I was expecting this question. The dull ache in my chest I had succeeded to silence to some measure, now surfaces again, and I turn away to hide my grief.

“Aldanwë?” My friend’s voice is now concerned.

“She is… well.” The true care on Fëanáro’s face nearly breaks my assumed composure, and my voice slightly falters, despite my attempt to keep it steady. ”The betrothal did not happen. Her heart is elsewhere.”

Fëanáro’s eyes flash. “How dare she toy with your feelings so?”

“She did nothing like that, Fëanáro. These were my own wild hopes. I presumed too much. I mistook affection of a sister for tenderness of a lover. I made my own dream into something that it was not.”

He nods, still frowning. “I regret, Aldanwë. I truly regret.”

“I know.” And that is true; I know his compassion to be sincere. Too well my friend is acquainted with grief and, having suffered loss himself, he keenly feels the suffering of others. “But there is nothing to be done. Such is life. As you see, I now travel around to heal my broken heart,” I add with a wry smile.

Fëanáro looks at me with heartfelt sympathy. “I regret,” he repeats once again, then leads me into the house. “But I am glad to have you in Formenos, either in joy or in sorrow. Stay here awhile. Rest. Mayhap you will soon find peace of mind. And one day, mayhap you will find love too.”

“We shall see.”

I put forth all my power to dispel the sadness in my voice and on my face, but I clearly know there is none other for me. She was my heart’s desire. I shall seek no one else. And there is no deceiving Fëanáro. At the doors to my room he halts and lays his hand on my arm.

“Ai, Aldanwë,” he says quietly and sadly with a shake of his head. “I do not know what to say of this.”

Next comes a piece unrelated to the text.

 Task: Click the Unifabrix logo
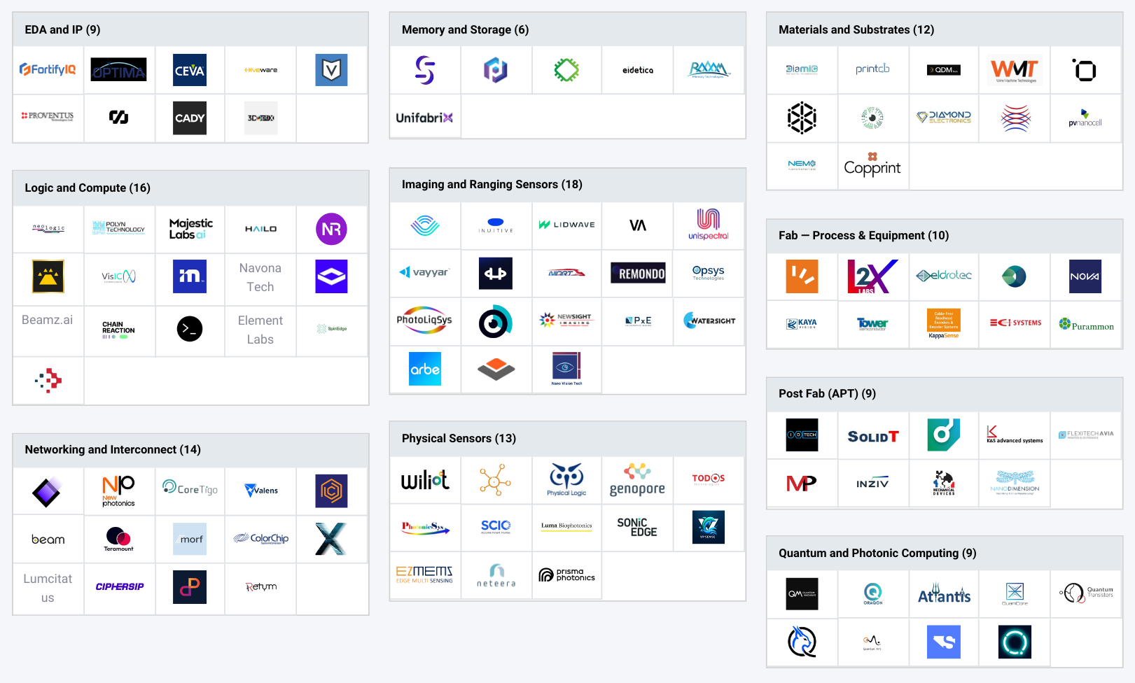424,118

“Then say nothing,” I reply, deeply moved. “Allow me to rest under your roof for a while. Sit with me in the garden. That will be enough, Fëanáro.”

“Yes.” He nods and lightly squeezes my arm. “Rest, my friend. If you wish, I can ask that meal is sent to your room. Or you can join us all in the hall later. Everyone is here, the usual crowd. I hope they will not tire you.”

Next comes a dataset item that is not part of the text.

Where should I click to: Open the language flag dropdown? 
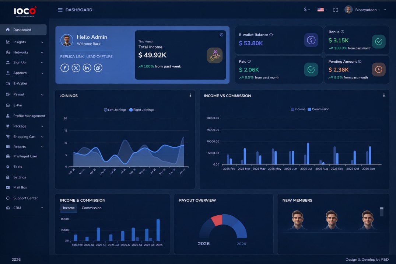click(x=321, y=10)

He leaves. I enter the room, set down my packs and, despite sadness, smile to myself. ‘The usual crowd’ likely refers to all his sons, as well as the families of those two who already have them – Curufinwë and Makalaurë.

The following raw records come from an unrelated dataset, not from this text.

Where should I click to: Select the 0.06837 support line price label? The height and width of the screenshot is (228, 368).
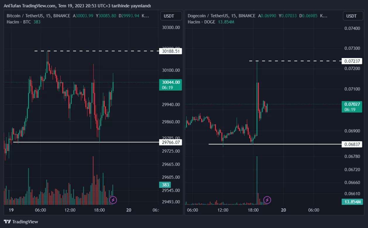coord(352,144)
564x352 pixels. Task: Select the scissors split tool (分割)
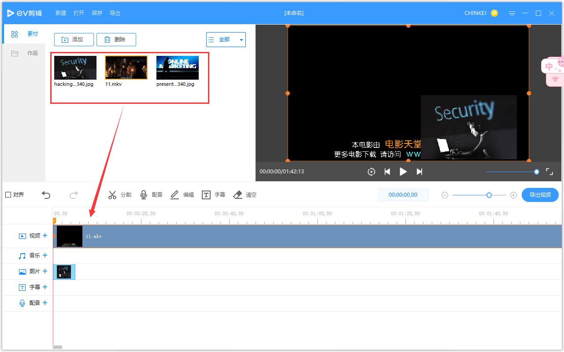point(119,195)
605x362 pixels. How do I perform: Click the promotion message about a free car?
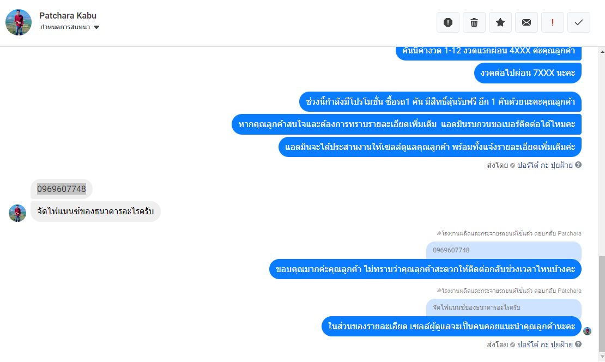tap(440, 102)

I wash off the dust from the road and then decide to join the others downstairs. And I am glad to have done so. Fëanáro’s family greets and welcomes me warmly; there is laughter, there is cheer, and there are conversations where everyone is speaking with everyone around the large table, laden with the finest fare.

“Where is Maitimo?” suddenly asks Nerdanel.

Indeed, he is the only one missing of those whom I would expect to be here.

“This is strange.” Fëanáro frowns, looking at his eldest son’s empty seat. “He was missing at the previous meals also. I do not recall him speaking of his intention to be away for so long.”

“He may have gone on one of his wanderings, father. Perhaps some message came that there were new people around, new stories to be heard, and he departed in haste, too excited to tell us,” suggests Makalaurë.

Maitimo’s passion is stories from the Twilit Years, tales of our people’s journey to Valinórë. He has travelled all over the Blessed Realm to listen to them and to set them in writing; he has an entire shelf stacked full of notebooks where these things are recorded.

Still, Fëanáro is not convinced. “But he usually takes Tyelperinquar with him when he goes to visit the dwellings.”

“Tyelperinquar was busy in the forge. So Maitimo may have decided to go alone this time,” says Curufinwë.

His son shakes his head in surprise. “But I…”

Curufinwë interrupts him. “I thought you might be busy, and I may have said so to Maitimo.”

Tyelperinquar nods, but his expression is confused.

I look around. Fëanáro has already turned his attention to other matters, but there is something going on between his sons. Makalaurë and Curufinwë’s eyes glitter with mirth; their wives speak softly to one another, then giggle. Morifinwë exchanges a meaningful glance with Tyelkormo. The twins whisper together. They know or at least guess where their brother is. And they keep it secret.